» **Task directions**
Your task is to copy all of the entries exactly as they are given.

Exercise data: Begin

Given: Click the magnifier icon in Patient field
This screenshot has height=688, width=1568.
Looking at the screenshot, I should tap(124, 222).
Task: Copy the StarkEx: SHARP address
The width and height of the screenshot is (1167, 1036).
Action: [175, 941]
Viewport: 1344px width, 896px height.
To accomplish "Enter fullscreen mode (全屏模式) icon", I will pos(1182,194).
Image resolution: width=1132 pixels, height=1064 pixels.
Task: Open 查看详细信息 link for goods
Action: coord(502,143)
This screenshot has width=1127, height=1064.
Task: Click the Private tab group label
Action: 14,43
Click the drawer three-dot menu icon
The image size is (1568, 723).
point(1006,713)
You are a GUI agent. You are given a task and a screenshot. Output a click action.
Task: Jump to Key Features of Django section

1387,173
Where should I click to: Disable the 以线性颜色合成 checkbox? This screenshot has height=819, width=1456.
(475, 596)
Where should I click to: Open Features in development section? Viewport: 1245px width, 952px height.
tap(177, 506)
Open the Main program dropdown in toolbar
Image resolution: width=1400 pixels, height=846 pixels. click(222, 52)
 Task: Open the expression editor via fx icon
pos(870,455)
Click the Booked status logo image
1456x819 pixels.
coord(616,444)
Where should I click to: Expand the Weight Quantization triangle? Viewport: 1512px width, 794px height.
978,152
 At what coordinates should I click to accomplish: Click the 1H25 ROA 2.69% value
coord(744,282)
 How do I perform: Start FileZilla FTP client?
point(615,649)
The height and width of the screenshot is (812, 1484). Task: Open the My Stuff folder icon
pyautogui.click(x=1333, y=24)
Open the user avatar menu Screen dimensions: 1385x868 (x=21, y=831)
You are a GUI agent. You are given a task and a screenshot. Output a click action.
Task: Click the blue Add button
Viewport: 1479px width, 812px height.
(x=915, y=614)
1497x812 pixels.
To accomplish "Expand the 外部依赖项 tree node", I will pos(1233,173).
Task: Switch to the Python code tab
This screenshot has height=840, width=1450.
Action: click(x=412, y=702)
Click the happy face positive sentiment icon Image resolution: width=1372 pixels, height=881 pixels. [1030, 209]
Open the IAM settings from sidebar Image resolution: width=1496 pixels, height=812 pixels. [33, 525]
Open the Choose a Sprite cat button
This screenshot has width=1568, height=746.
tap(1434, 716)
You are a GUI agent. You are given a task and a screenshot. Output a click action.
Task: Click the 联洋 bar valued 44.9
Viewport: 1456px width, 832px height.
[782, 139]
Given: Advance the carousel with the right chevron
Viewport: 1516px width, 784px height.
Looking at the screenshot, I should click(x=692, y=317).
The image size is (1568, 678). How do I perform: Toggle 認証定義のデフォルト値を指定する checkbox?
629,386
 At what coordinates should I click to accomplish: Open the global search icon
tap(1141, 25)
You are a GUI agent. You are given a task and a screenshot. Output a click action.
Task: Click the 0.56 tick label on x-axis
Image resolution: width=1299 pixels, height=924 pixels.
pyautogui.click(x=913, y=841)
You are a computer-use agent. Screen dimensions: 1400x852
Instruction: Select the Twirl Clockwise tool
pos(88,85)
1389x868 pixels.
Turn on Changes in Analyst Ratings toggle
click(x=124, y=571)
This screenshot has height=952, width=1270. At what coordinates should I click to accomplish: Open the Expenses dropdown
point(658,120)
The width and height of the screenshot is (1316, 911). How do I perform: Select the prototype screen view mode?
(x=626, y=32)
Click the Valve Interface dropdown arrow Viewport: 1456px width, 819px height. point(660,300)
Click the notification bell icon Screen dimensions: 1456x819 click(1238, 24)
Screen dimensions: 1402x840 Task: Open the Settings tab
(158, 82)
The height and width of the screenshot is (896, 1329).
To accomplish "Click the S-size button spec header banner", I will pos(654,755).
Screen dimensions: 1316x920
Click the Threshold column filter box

Exercise data: End

» **Written response**
Given: Click the magnifier icon in Patient field
This screenshot has height=688, width=1568.
Looking at the screenshot, I should tap(124, 222).
Task: Copy the StarkEx: SHARP address
The width and height of the screenshot is (1167, 1036).
Action: [175, 941]
Viewport: 1344px width, 896px height.
To accomplish "Enter fullscreen mode (全屏模式) icon", I will pos(1182,194).
Image resolution: width=1132 pixels, height=1064 pixels.
Task: Open 查看详细信息 link for goods
Action: coord(502,143)
This screenshot has width=1127, height=1064.
Task: Click the Private tab group label
Action: 14,43
Click the drawer three-dot menu icon
The image size is (1568, 723).
point(1006,713)
You are a GUI agent. You are given a task and a screenshot. Output a click action.
Task: Jump to Key Features of Django section

1387,173
Where should I click to: Disable the 以线性颜色合成 checkbox? This screenshot has height=819, width=1456.
(475, 596)
Where should I click to: Open Features in development section? Viewport: 1245px width, 952px height.
tap(177, 506)
Open the Main program dropdown in toolbar
Image resolution: width=1400 pixels, height=846 pixels. click(222, 52)
 Task: Open the expression editor via fx icon
pos(870,455)
Click the Booked status logo image
1456x819 pixels.
coord(616,444)
Where should I click to: Expand the Weight Quantization triangle? Viewport: 1512px width, 794px height.
978,152
 At what coordinates should I click to accomplish: Click the 1H25 ROA 2.69% value
coord(744,282)
 How do I perform: Start FileZilla FTP client?
point(615,649)
The height and width of the screenshot is (812, 1484). Task: Open the My Stuff folder icon
pyautogui.click(x=1333, y=24)
Open the user avatar menu Screen dimensions: 1385x868 (x=21, y=831)
You are a GUI agent. You are given a task and a screenshot. Output a click action.
Task: Click the blue Add button
Viewport: 1479px width, 812px height.
(x=915, y=614)
1497x812 pixels.
To accomplish "Expand the 外部依赖项 tree node", I will pos(1233,173).
Task: Switch to the Python code tab
This screenshot has height=840, width=1450.
Action: click(x=412, y=702)
Click the happy face positive sentiment icon Image resolution: width=1372 pixels, height=881 pixels. [1030, 209]
Open the IAM settings from sidebar Image resolution: width=1496 pixels, height=812 pixels. [33, 525]
Open the Choose a Sprite cat button
This screenshot has width=1568, height=746.
tap(1434, 716)
You are a GUI agent. You are given a task and a screenshot. Output a click action.
Task: Click the 联洋 bar valued 44.9
Viewport: 1456px width, 832px height.
[782, 139]
Given: Advance the carousel with the right chevron
Viewport: 1516px width, 784px height.
Looking at the screenshot, I should click(x=692, y=317).
The image size is (1568, 678). How do I perform: Toggle 認証定義のデフォルト値を指定する checkbox?
629,386
 At what coordinates should I click to accomplish: Open the global search icon
tap(1141, 25)
You are a GUI agent. You are given a task and a screenshot. Output a click action.
Task: Click the 0.56 tick label on x-axis
Image resolution: width=1299 pixels, height=924 pixels.
pyautogui.click(x=913, y=841)
You are a computer-use agent. Screen dimensions: 1400x852
Instruction: Select the Twirl Clockwise tool
pos(88,85)
1389x868 pixels.
Turn on Changes in Analyst Ratings toggle
click(x=124, y=571)
This screenshot has height=952, width=1270. At what coordinates should I click to accomplish: Open the Expenses dropdown
point(658,120)
The width and height of the screenshot is (1316, 911). How do I perform: Select the prototype screen view mode?
(x=626, y=32)
Click the Valve Interface dropdown arrow Viewport: 1456px width, 819px height. point(660,300)
Click the notification bell icon Screen dimensions: 1456x819 click(1238, 24)
Screen dimensions: 1402x840 Task: Open the Settings tab
(158, 82)
The height and width of the screenshot is (896, 1329).
To accomplish "Click the S-size button spec header banner", I will pos(654,755).
Screen dimensions: 1316x920
Click the Threshold column filter box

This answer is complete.